═══ DATA UNDER STUDY ═══

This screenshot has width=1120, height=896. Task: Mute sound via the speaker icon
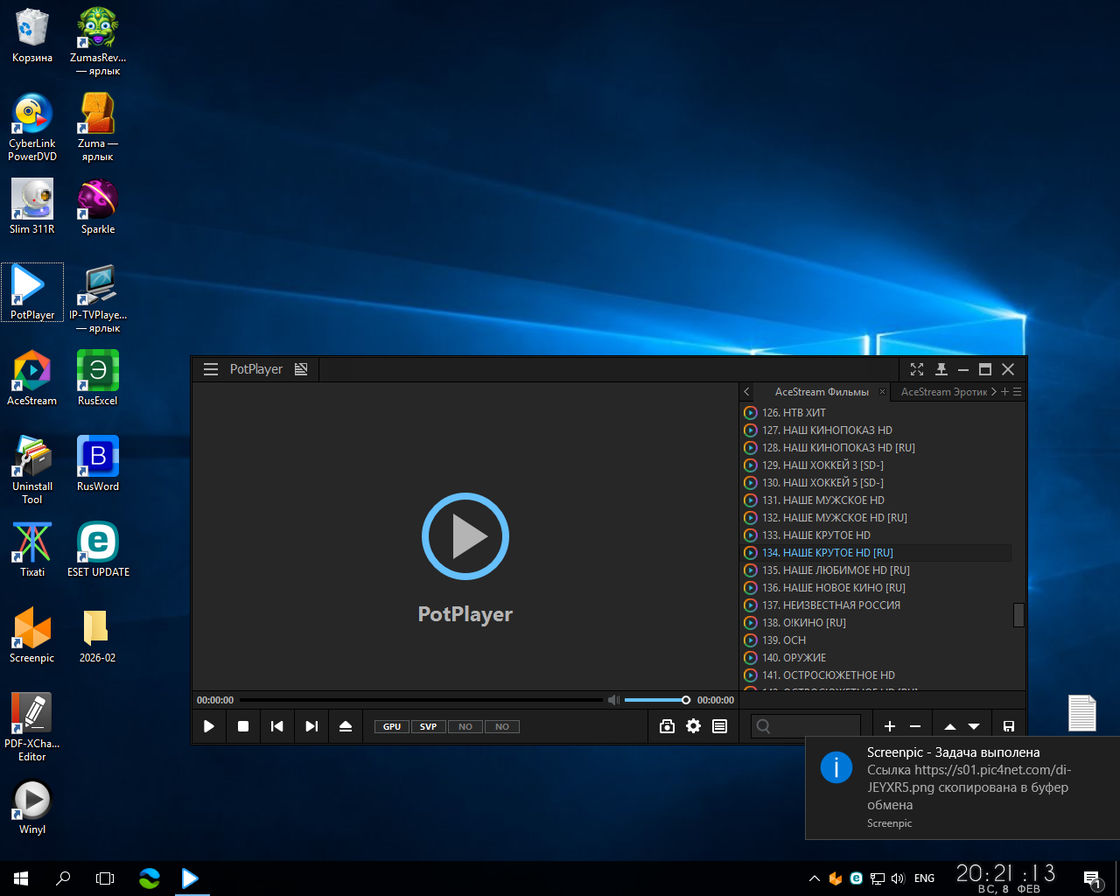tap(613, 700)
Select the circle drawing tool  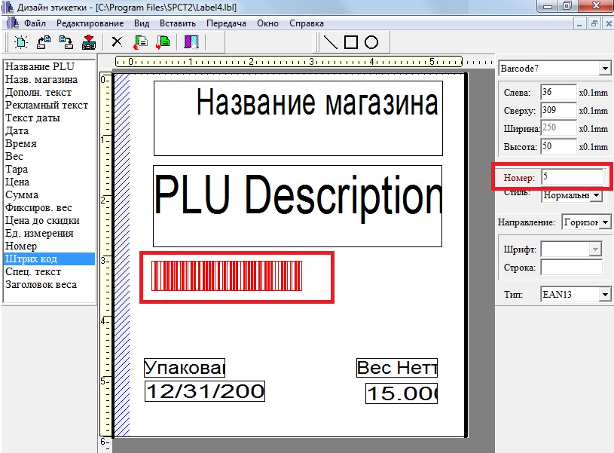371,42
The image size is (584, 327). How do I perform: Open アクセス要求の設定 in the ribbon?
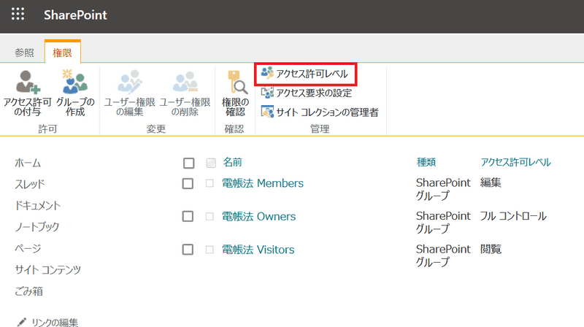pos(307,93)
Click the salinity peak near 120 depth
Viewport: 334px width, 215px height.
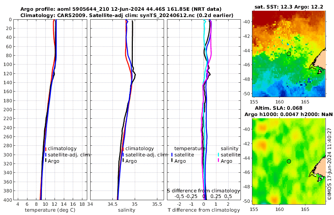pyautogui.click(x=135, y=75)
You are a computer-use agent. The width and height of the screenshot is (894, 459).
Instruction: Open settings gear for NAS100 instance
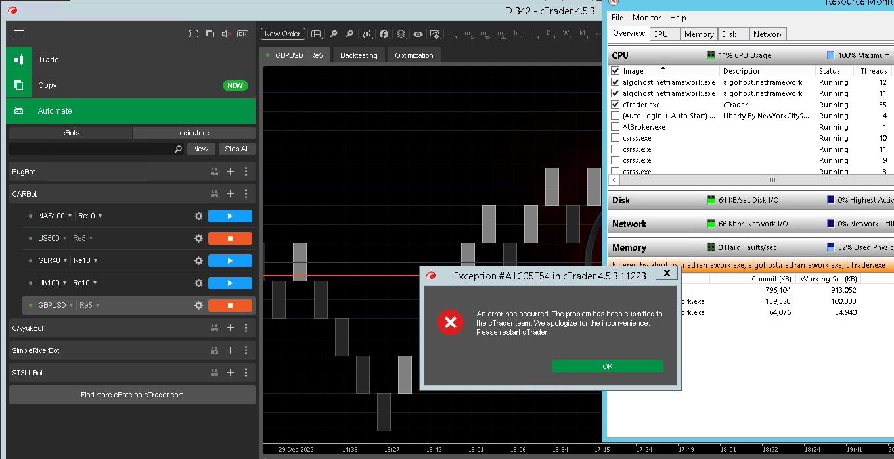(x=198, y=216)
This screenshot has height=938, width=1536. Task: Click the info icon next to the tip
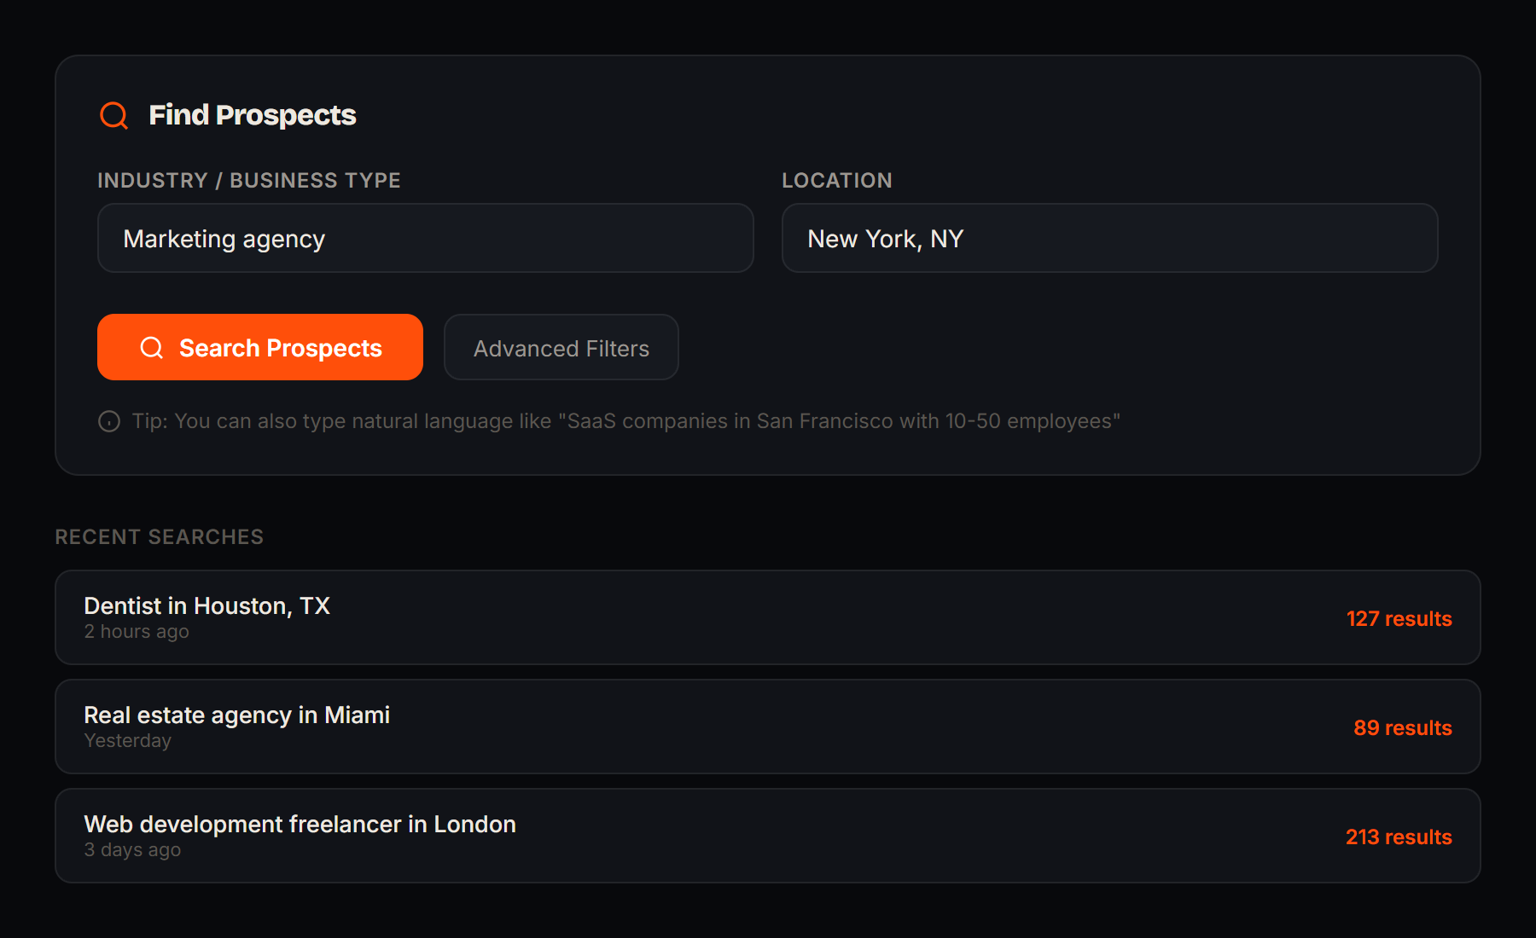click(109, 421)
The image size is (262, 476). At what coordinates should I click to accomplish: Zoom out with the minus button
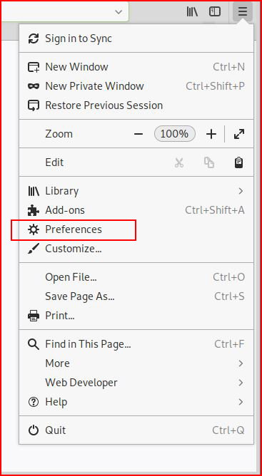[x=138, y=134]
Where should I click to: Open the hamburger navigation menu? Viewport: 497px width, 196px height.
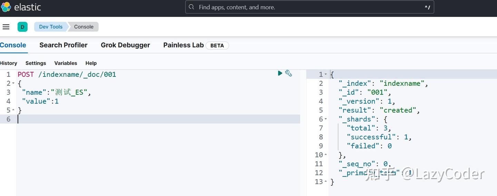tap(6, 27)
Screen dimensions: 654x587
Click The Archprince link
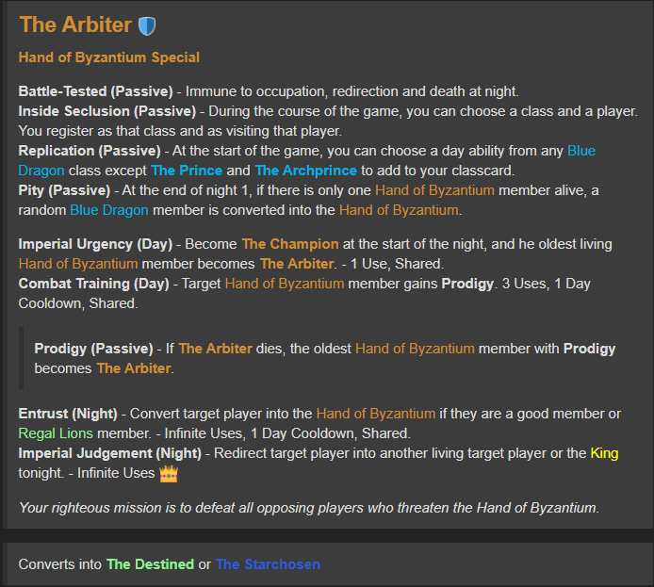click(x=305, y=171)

═══

INSTRUCTIONS TO FOLLOW: Exactly the lines from the one that contains "Viewport: 334px width, 215px height." to the last line of the data, both included, should be set down, and no pictures should appear among them.

EXERCISE SOLUTION:
Viewport: 334px width, 215px height.
pyautogui.click(x=135, y=75)
You are a computer-use agent. The width and height of the screenshot is (894, 459).
Instruction: Open settings gear for NAS100 instance
(x=198, y=216)
This screenshot has height=938, width=1536. Task: Click the info icon next to the tip
click(109, 421)
The image size is (262, 476). At what coordinates should I click to accomplish: Zoom out with the minus button
[x=138, y=134]
Where should I click to: Open the hamburger navigation menu? Viewport: 497px width, 196px height.
tap(6, 27)
Screen dimensions: 654x587
Click The Archprince link
click(x=305, y=171)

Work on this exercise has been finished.